EDITOR NOTE: As with physical cash, digital currencies are not immune to the risks of fractional reserve banking. A convenient system of digital transactions, stablecoins are just as, if not even more, vulnerable to bank runs. Think of a cybersecurity breach, or any event that can cause holders to doubt the stability of the coin’s sponsor, and you have a potential bank run on your hands, to which financial institutions will have to begin liquidating assets to absorb their losses. Rather than enhancing or bolstering the efficiency of the banking system, stablecoins can amplify the opposite, giving the system and its holders yet another worrisome layer of fragility. In the US, the OCC has granted banks the authority to custody stablecoins this week, and proclamation SIL20449 aims to have digital wallets created for all Americans by January 1st, 2021. Are we rushing into a financial slaughterhouse?

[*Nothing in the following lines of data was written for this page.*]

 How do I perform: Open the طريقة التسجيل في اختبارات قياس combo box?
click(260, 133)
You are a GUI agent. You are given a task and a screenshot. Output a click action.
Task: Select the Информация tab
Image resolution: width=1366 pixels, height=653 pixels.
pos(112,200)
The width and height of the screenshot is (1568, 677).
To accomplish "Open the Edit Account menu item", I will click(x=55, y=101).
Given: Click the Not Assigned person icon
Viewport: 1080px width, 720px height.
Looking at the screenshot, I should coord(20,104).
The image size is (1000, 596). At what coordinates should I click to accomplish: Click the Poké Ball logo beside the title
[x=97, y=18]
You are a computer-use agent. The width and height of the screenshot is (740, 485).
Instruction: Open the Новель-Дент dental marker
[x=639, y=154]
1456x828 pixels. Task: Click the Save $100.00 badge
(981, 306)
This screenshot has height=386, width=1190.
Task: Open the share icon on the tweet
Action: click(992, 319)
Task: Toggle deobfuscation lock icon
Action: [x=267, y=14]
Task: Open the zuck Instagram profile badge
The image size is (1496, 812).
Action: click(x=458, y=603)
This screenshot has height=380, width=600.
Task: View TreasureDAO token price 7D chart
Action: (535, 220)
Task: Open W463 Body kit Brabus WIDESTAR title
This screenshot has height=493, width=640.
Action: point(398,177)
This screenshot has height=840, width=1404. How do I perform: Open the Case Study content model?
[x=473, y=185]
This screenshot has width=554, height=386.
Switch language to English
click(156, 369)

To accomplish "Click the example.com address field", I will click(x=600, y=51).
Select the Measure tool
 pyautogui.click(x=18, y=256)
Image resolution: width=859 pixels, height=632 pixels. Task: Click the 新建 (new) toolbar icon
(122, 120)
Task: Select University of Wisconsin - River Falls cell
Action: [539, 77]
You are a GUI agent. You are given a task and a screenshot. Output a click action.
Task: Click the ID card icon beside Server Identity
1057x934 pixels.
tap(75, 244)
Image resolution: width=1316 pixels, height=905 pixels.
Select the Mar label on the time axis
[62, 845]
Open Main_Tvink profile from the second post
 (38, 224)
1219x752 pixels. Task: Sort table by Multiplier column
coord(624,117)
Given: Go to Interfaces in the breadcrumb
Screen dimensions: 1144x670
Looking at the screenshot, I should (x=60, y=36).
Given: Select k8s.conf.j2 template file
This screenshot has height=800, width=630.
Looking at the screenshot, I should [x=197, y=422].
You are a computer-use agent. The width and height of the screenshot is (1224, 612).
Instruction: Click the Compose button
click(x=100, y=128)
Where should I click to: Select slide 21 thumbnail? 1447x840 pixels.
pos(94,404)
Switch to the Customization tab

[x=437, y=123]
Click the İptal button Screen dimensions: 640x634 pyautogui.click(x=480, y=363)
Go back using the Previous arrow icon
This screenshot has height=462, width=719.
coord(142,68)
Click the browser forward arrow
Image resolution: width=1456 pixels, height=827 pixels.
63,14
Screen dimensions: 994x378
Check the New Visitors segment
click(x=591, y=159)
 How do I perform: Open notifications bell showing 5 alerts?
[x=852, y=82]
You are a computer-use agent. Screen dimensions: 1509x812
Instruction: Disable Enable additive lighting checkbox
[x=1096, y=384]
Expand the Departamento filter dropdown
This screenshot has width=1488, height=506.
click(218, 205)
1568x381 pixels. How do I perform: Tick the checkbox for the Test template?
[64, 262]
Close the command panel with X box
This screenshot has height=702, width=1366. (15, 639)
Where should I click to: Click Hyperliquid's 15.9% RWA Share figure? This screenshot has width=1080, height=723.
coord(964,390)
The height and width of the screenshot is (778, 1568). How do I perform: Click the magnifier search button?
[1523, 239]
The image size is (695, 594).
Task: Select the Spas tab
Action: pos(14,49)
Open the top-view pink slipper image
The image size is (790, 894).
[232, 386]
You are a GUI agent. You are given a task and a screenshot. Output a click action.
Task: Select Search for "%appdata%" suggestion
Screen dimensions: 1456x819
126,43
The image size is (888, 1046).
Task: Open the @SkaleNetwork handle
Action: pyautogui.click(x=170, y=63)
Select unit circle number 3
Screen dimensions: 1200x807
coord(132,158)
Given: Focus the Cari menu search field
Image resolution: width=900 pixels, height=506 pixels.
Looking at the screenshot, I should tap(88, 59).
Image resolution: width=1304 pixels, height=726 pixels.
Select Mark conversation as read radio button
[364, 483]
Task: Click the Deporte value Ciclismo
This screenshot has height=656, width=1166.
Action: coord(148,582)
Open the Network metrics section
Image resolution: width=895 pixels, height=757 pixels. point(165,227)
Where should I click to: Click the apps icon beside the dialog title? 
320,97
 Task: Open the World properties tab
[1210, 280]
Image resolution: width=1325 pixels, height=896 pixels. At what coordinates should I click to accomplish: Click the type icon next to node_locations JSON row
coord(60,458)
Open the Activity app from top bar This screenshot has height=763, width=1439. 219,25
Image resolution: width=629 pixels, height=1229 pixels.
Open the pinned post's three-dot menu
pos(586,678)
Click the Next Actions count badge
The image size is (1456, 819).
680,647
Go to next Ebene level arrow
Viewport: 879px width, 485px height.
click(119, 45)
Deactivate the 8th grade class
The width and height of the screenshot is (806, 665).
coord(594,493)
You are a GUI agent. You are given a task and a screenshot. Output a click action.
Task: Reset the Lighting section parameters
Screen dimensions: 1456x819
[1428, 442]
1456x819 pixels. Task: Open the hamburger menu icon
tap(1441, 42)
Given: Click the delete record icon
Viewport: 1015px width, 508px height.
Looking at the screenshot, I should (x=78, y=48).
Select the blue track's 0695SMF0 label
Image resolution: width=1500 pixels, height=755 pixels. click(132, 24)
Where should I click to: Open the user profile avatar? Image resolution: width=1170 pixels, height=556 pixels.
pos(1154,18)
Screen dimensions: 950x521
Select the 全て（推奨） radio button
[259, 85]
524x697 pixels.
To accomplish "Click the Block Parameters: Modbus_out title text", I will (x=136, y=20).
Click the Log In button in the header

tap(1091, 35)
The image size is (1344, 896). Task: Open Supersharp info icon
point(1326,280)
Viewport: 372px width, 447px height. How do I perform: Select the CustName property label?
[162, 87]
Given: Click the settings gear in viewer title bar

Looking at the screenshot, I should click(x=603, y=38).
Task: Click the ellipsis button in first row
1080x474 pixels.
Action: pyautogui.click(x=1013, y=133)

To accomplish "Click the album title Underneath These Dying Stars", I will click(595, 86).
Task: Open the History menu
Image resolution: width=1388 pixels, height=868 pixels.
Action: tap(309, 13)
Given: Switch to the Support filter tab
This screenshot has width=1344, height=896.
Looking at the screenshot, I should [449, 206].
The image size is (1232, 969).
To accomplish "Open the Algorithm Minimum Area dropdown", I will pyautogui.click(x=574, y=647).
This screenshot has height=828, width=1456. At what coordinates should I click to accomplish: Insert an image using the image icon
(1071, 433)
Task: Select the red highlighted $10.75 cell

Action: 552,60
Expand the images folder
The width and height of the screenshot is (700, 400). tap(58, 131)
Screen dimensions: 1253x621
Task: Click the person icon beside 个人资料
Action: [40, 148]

The European Central Bank (ECB) is worried that a stablecoin version of a bank run could endanger financial stability.
Bank runs occur when people worried about a bank’s stability start withdrawing deposits, convincing more and more customers to withdraw funds in a panic as well—actually endangering the bank’s stability.
In a Sept. 22 report, the ECB suggested that “fragilities within the stablecoin arrangement itself, and its links to the financial system, may give rise to financial stability risks.”
Specifically, it said stablecoins are vulnerable to so-called liquidity “runs” if consumers fear that the token may lose its value. In such instances, the stablecoin may stop functioning normally and its redemption may not be possible in the usual way.
Such runs could take place as a reaction to hacks against the systems, wallet thefts, or even simple consumer doubt concerning the value of the stablecoin, the ECB added.
In a large, widely used stablecoin, such instances could have far-reaching consequences, according to the ECB:
“Runs could also occur in the case of an arrangement that guarantees redeemability at face value—if the stablecoin sponsor is perceived as lacking sufficient loss-absorbing capacity. In these events, the liquidation of assets to cover redemptions could have negative contagion effects on the financial system.”
Which is to say that a stablecoin run could spread far beyond the world of cryptocurrency.
And widely used stablecoins are likely coming. As Modern Consensus reported yesterday, ECB President Christine Lagarde recently suggested that its central bank digital currency—the digital euro— will leave room for privately issued stablecoins such as Facebook’s Libra.
Changes are coming to the stablecoin space
The ECB report follows a July call by the Financial Action Task Force (FATF) to clamp down on “so-called stablecoins.” The institution claimed because those assets’ “propensity for mass adoption makes them more vulnerable to be used by criminals and terrorists.”
FATF’s concern over stablecoins and their adoption should be seen as particularly alarming to industry insiders as the organization sets the standards of anti-money laundering and counter-terrorist financing regulation. The organization believes that stablecoins should follow the same standards that are being used to stop criminals from using other virtual assets.
While the FATF has only 37 members, over 200 countries follow its guidelines as a failure to do so can result in the country being cut out from the global financial system. Because of this, major changes should be expected in the stablecoin industry.